Instructions:
- 1) In the article about Huang Yong Ping's installation in Paris, how much does the snake weigh?
- 2) Continue the article about Huang Yong Ping's "Empires" installation from where it ends.

Source document:
|---|

|
The First Art Newspaper on the Net |
 |
Established in 1996 |
|
Tuesday, April 29, 2025 |
|
China is winning war of the worlds in giant Paris art show |
|
|
Montage de Empires par Huang Yong Ping (2) MONUMENTA 2016 © Adagp, Paris 2016 courtesy de lartiste et kamel mennour, Paris Photo Didier Plowy pour la Rmn-GP.
by Fiachra Gibbons
|
PARIS (AFP).- Monumental modern art doesn't come much more spectacular than this.
The finishing touches were being put Friday to a breathtaking installation about power by Chinese artist Huang Yong Ping which has a 133-ton snake threatening a triumphal arch made from shipping containers topped with a giant Napoleon hat.
It is easy to see "Empires" -- which opens to the public Monday -- as a metaphor for China's massive economic muscle dethroning the old great powers of the West.
But the artist best known for putting scorpions, tarantulas and other creepie crawlies in a glass case and letting them fight it out in his controversial "Theatre of the World", told AFP "there are several levels" to his enormous new show.

|---|

Supplied information:
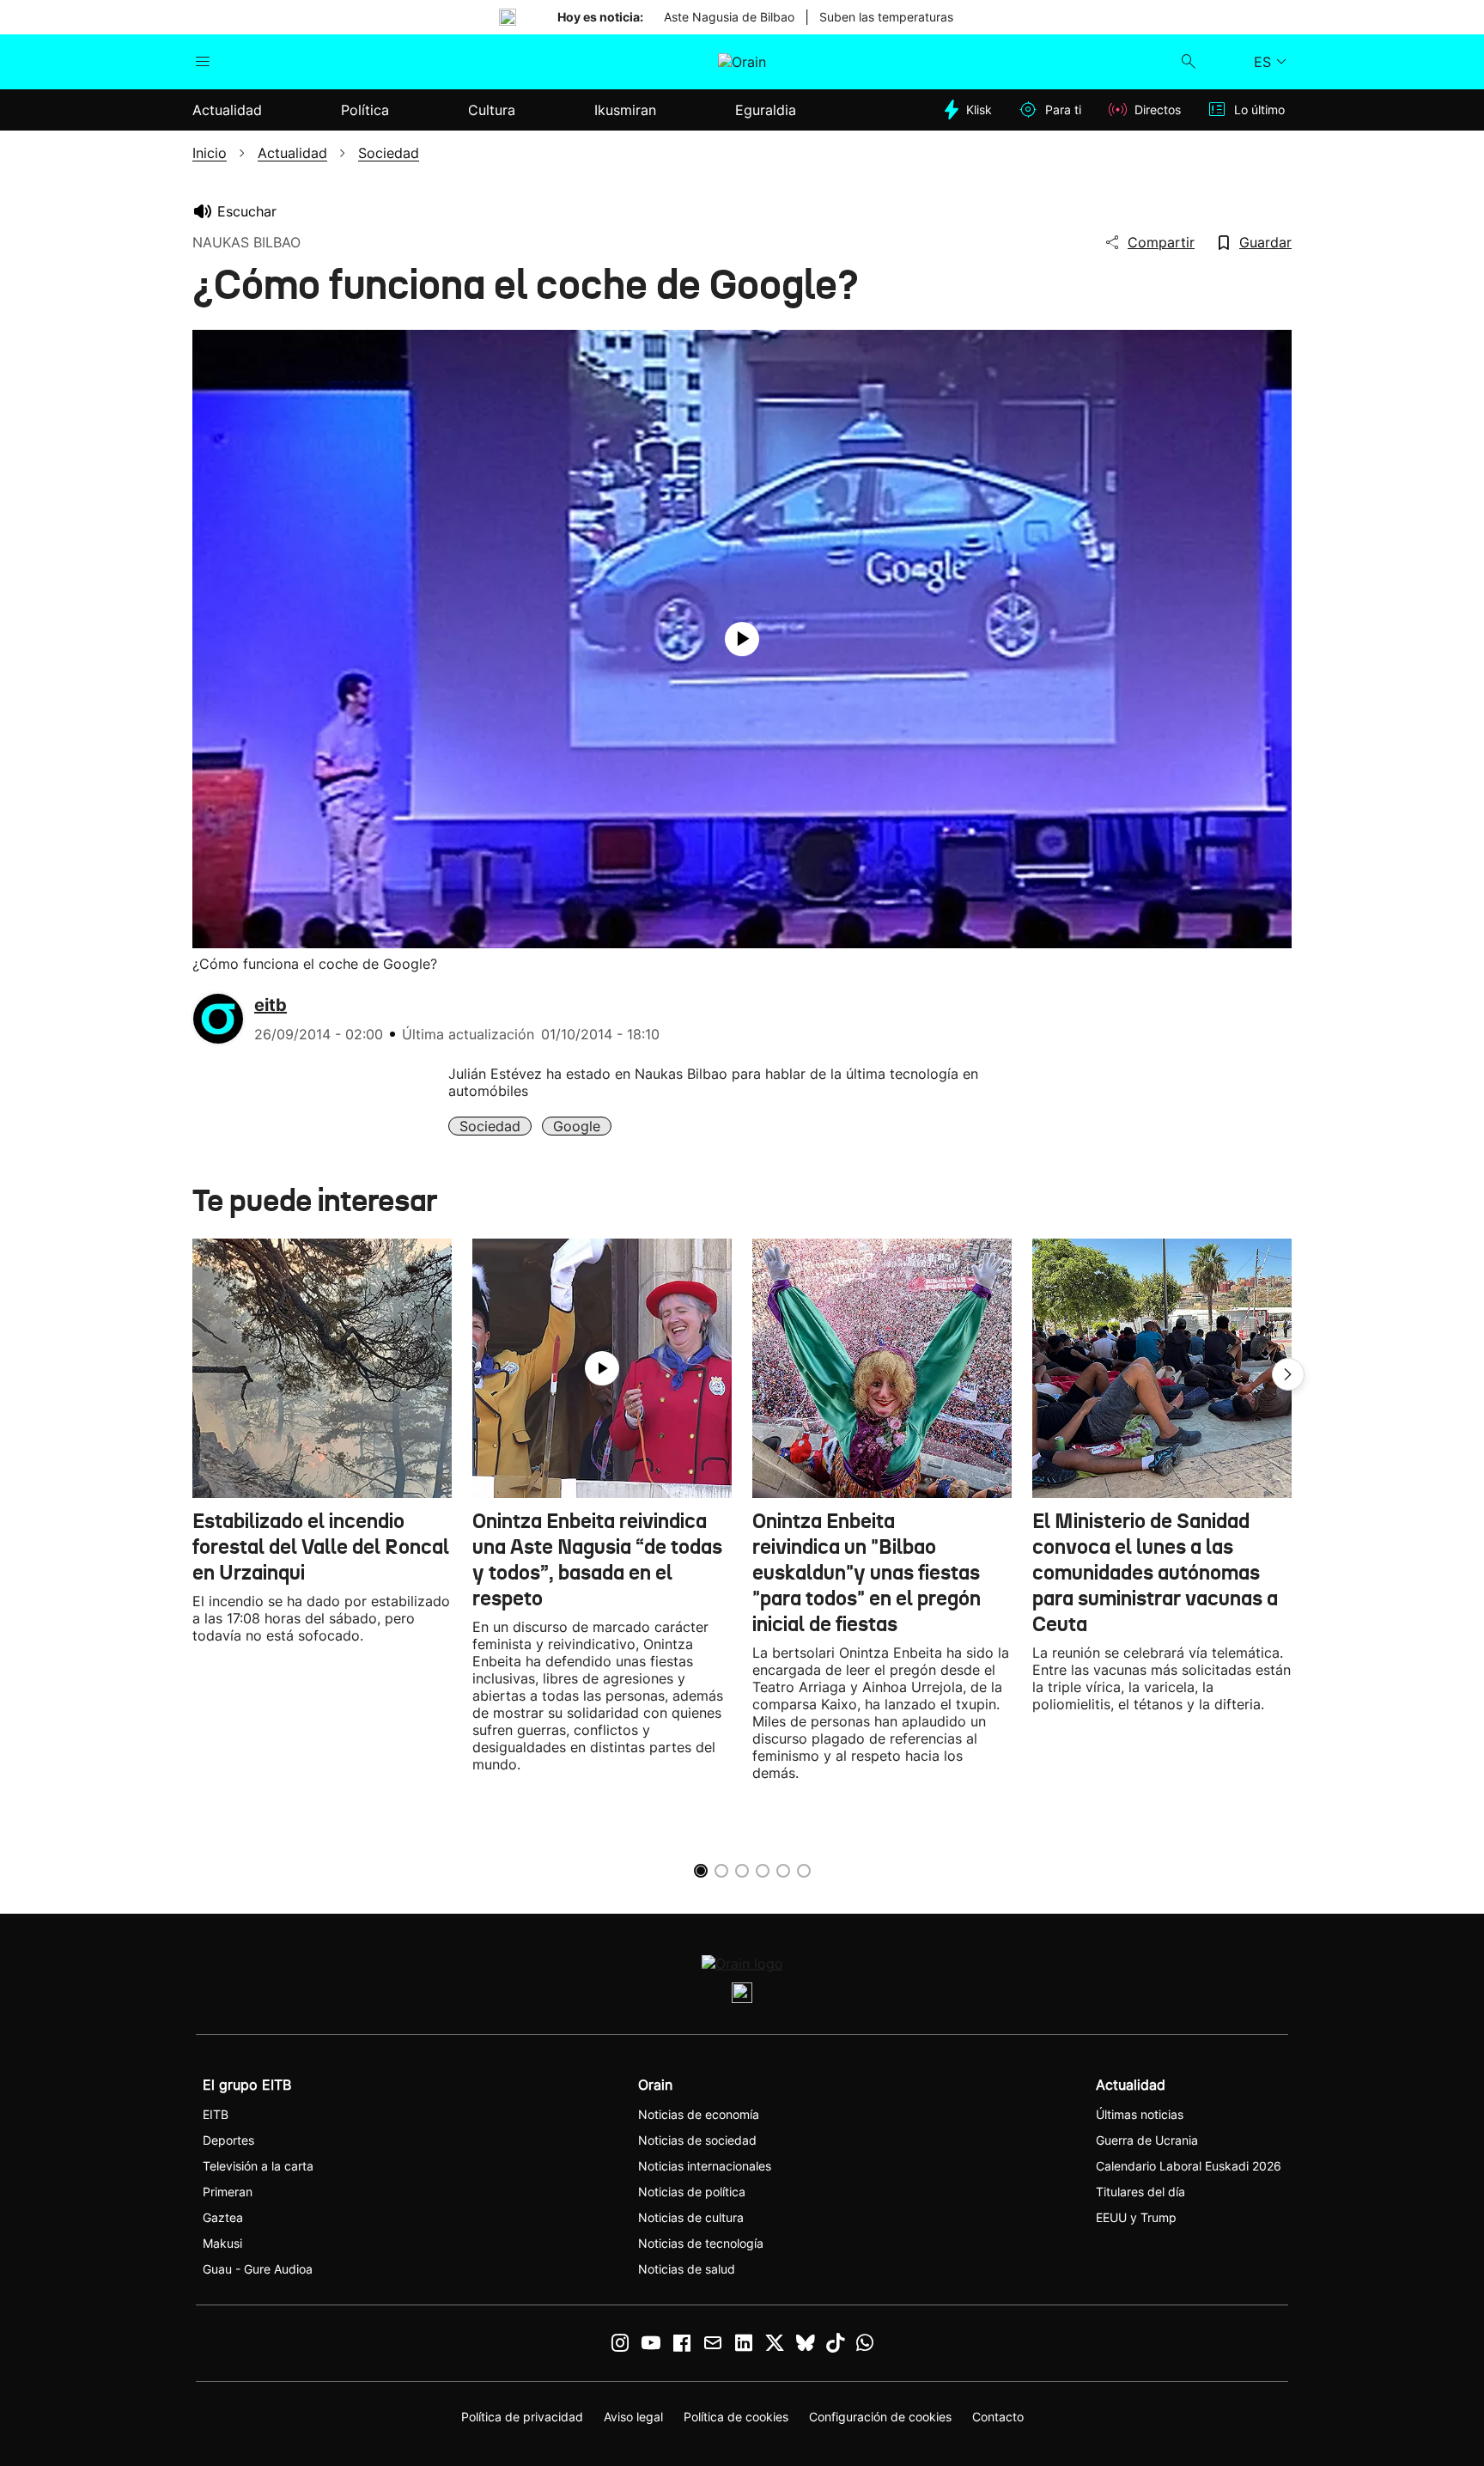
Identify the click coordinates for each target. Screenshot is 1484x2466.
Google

|---|

Outputs by task:
- 1) 133 tons

- 2)
"It is about history, art and philosophy too," he insisted, saying that he also wanted it to have a wow factor for "the general public".
Curator Jean de Loisy said it is one of the most spectacular works ever shown in France's annual Monumenta show, when an artist is given free rein of the vast domed Grand Palais in Paris.
"Nothing has changed the world more in the last two decades than the Internet and shipping containers. They are the motors of global capitalism," he said.
"This show has an ambition that you will not see in many places in the world," said De Loisy, who runs the Palais de Tokyo modern art museum in the French capital.
He said the show confronted people with the enormity of the forces shaping our world.
'How small we are'
"The moment you walk in you are faced by a huge cliff of containers, stacked seven high, which shows how small we are in relation to global industrial power," the curator said.
He said Huang had created a "complete symbolic landscape" with the giant skeleton of a 254-metre-long (833-feet) snake wrapping itself around the containers, with its fanged head menacing Napoleon's bicorne hat, an exact, scaled-up replica of the one he wore at the Battle of Eylau in 1807 when he was at the peak of his power.
"It was the battle that most shook Napoleon because of the huge number of dead," said De Loisy. "In that moment you sense the vulnerability of his supremacy."
The five-metre-high hat faces Les Invalides where the general is buried, and also lines up with the seat of French presidential power, the Elysee palace.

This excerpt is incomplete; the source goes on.